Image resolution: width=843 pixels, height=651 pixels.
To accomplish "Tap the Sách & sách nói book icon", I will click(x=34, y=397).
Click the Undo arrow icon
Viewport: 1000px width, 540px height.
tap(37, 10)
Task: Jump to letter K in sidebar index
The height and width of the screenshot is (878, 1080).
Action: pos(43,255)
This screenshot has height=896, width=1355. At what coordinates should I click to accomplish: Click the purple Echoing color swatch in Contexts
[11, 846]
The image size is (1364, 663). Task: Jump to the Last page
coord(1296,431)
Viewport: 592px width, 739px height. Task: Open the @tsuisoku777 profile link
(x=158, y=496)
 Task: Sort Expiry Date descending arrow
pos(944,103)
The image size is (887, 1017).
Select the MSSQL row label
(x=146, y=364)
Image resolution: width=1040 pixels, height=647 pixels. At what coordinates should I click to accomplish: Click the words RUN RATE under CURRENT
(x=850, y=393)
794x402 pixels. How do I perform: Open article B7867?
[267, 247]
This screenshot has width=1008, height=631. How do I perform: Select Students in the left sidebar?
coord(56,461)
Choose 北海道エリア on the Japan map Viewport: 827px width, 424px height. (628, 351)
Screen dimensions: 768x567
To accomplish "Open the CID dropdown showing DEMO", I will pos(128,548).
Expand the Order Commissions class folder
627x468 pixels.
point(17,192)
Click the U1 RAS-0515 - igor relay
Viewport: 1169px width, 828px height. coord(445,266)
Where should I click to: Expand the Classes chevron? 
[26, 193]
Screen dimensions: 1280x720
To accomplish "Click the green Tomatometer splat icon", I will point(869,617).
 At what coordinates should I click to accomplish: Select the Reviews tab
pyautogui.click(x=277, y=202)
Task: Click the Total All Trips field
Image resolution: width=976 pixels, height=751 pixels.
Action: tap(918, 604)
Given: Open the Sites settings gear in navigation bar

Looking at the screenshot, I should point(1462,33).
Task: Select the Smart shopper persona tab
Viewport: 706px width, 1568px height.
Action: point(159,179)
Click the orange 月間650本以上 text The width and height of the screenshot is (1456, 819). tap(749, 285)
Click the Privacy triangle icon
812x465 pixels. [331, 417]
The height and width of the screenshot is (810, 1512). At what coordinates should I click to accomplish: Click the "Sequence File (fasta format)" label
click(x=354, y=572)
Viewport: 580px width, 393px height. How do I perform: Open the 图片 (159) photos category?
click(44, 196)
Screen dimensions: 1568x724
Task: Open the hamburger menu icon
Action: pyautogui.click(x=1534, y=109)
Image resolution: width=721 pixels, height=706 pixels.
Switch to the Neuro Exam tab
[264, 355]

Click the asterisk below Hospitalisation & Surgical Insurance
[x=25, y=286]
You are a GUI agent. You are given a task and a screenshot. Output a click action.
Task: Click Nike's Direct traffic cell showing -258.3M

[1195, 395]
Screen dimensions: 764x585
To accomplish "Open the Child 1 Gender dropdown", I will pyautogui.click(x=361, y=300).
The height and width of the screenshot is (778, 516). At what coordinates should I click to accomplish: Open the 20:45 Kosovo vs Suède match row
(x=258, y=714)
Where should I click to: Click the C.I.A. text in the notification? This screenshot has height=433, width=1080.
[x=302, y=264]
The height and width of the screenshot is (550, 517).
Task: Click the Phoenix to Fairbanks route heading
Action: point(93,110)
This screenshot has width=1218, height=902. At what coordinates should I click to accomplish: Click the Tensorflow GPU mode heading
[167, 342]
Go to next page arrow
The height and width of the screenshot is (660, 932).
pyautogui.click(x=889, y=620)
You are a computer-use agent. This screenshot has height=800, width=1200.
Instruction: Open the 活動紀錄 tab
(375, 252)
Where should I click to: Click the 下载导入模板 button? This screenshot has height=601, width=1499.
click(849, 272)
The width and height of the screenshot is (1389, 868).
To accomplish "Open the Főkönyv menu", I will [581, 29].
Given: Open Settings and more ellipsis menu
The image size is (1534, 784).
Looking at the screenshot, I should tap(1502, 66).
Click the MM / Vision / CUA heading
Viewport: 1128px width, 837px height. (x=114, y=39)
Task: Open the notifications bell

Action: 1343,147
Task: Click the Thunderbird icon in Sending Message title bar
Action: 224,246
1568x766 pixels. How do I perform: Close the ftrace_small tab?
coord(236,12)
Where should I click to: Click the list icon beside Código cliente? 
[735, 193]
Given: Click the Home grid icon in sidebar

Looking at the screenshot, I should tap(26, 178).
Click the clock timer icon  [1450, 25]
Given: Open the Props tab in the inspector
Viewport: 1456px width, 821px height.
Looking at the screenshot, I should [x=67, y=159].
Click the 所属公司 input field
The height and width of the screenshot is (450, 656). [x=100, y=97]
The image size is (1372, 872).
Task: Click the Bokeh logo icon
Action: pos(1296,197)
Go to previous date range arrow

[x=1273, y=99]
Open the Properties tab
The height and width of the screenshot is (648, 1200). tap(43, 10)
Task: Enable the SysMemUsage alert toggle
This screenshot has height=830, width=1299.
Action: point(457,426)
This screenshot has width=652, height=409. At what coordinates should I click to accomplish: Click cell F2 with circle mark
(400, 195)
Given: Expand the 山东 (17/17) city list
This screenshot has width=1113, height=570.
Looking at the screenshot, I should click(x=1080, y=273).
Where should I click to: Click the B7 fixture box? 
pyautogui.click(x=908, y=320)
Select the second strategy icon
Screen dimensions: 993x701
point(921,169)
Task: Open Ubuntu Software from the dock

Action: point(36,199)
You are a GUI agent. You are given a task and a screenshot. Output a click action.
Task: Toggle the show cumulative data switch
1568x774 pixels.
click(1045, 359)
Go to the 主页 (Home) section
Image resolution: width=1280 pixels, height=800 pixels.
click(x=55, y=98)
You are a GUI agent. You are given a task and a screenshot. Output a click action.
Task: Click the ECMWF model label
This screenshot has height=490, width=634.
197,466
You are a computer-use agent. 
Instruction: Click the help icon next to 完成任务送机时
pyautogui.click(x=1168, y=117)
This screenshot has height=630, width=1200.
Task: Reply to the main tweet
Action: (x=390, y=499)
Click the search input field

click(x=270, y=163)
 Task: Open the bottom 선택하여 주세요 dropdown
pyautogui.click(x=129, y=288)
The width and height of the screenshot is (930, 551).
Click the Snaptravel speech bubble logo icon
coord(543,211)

- How to complete this task
Transcribe verbatim. Cover the lines from the first line of the entries above to the line containing "Task: Jump to letter K in sidebar index", inclusive.

- Written answer
Image resolution: width=843 pixels, height=651 pixels.
To accomplish "Tap the Sách & sách nói book icon", I will click(x=34, y=397).
Click the Undo arrow icon
Viewport: 1000px width, 540px height.
tap(37, 10)
Task: Jump to letter K in sidebar index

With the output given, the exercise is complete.